## [Required work]
From the line with "Task: Switch to the 数据目录 tab" through the last line of the records below, both ends included, transcribe only those lines, exactly, and omit the pictures.

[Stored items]

[Start of section]

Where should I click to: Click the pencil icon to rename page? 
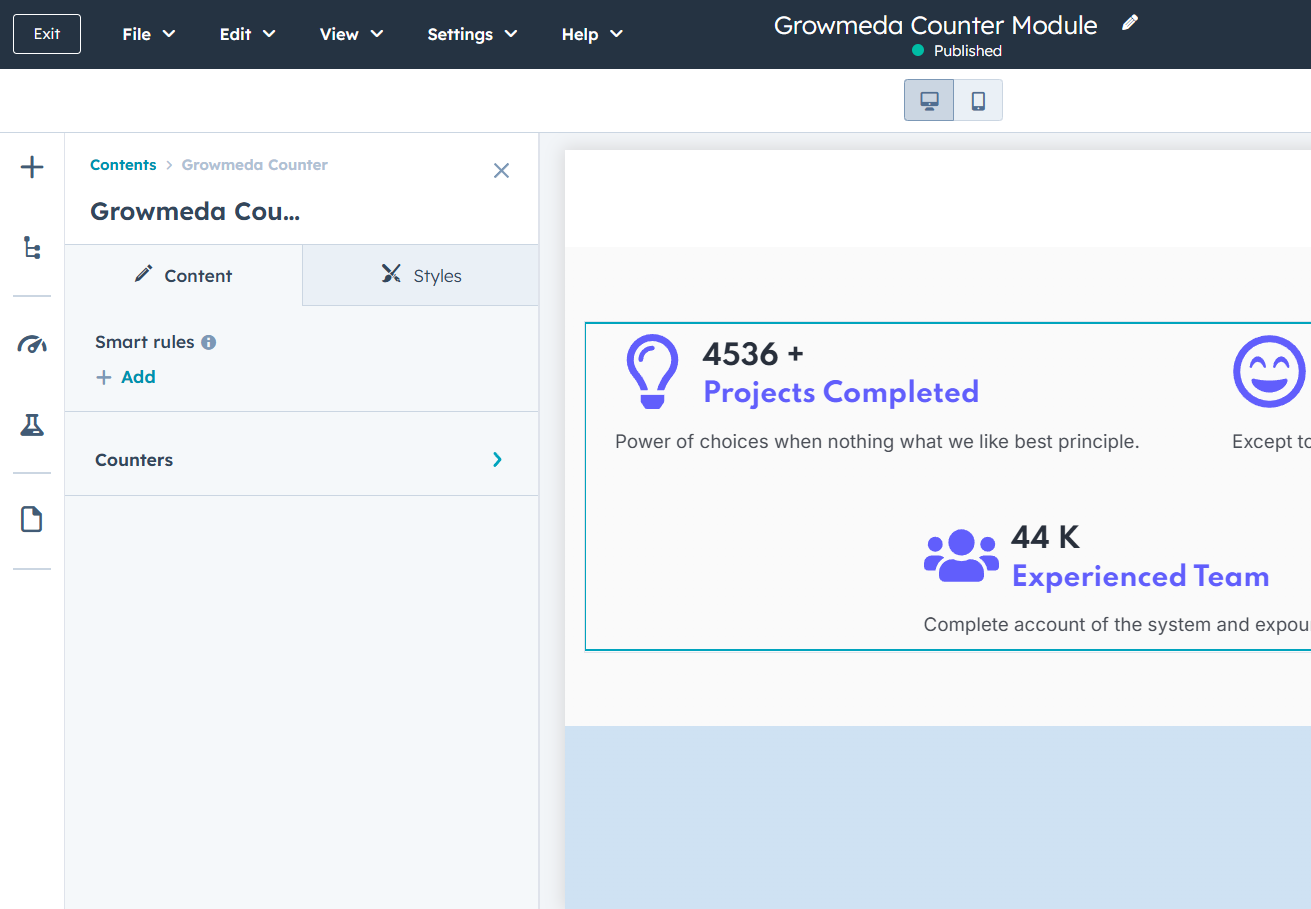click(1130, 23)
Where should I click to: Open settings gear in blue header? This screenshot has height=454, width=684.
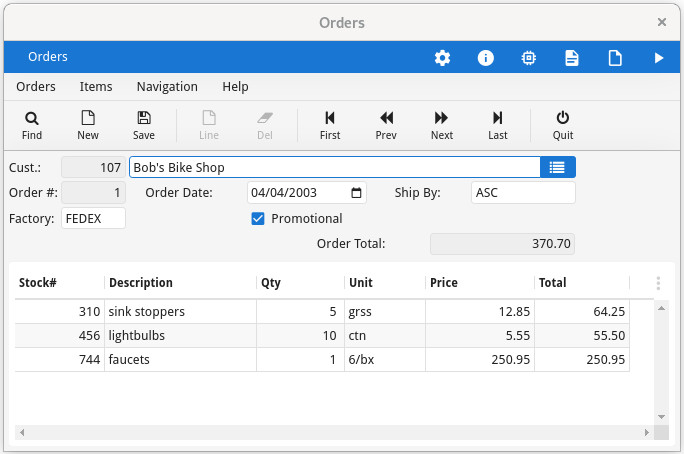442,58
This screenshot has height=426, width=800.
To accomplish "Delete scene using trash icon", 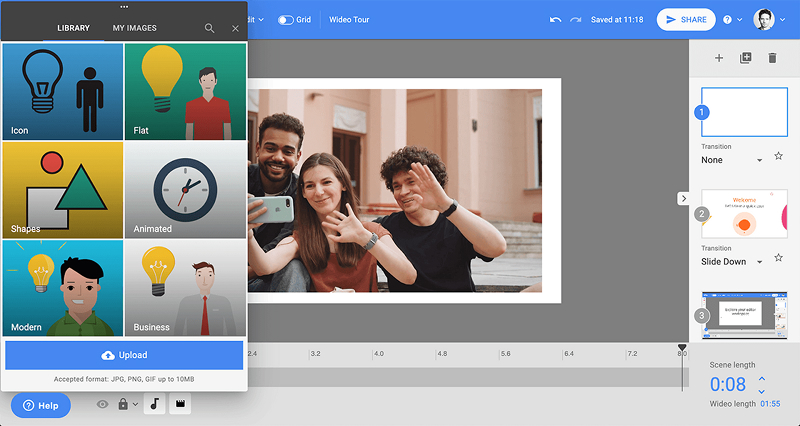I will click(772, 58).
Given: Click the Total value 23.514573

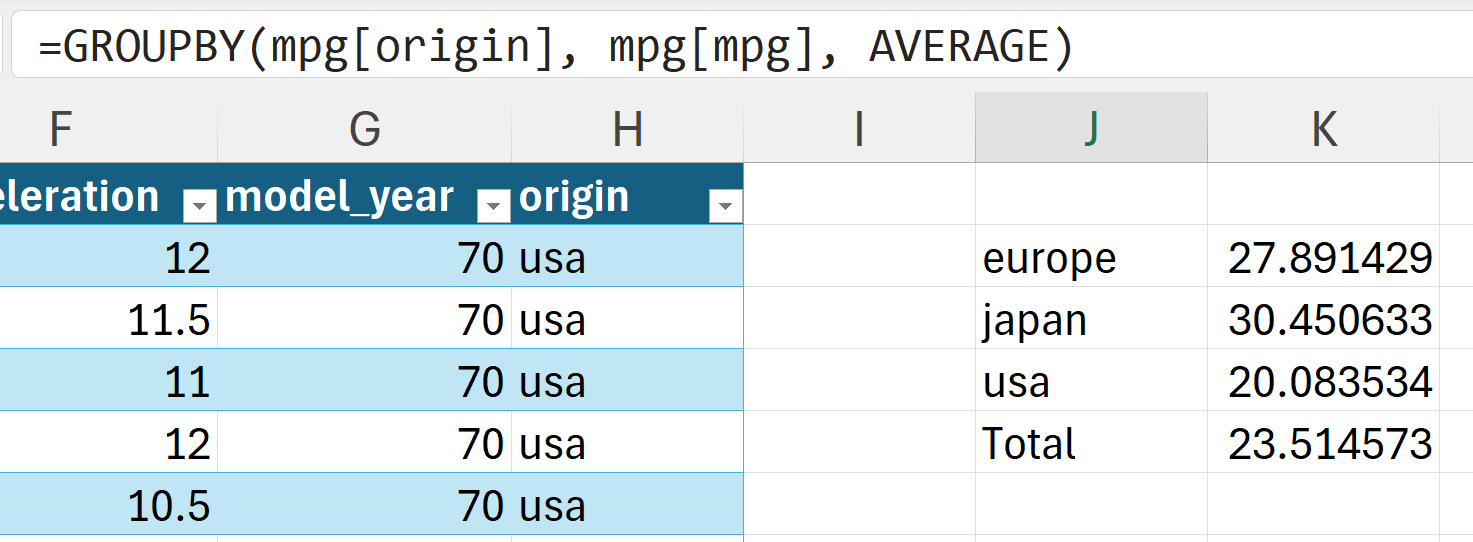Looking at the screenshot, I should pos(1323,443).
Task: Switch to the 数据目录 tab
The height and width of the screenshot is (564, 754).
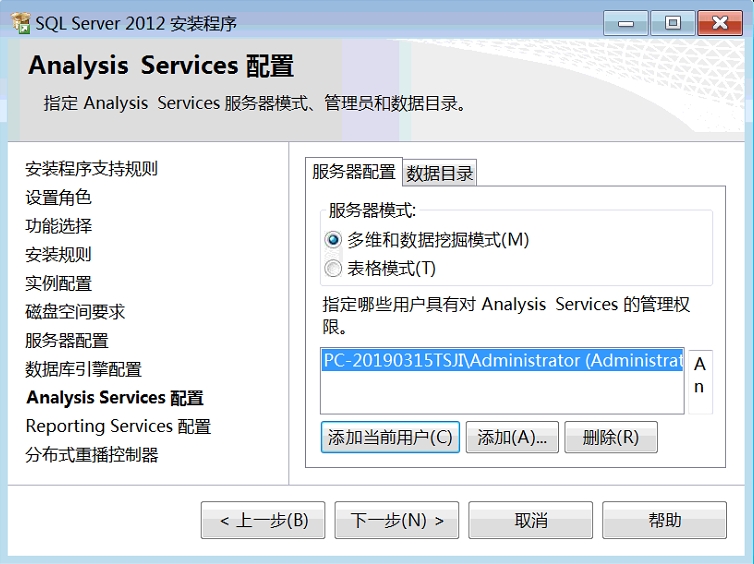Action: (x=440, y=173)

[End of section]

## [Completed task]
Task: Switch to the 数据目录 tab
The height and width of the screenshot is (564, 754).
Action: (x=440, y=173)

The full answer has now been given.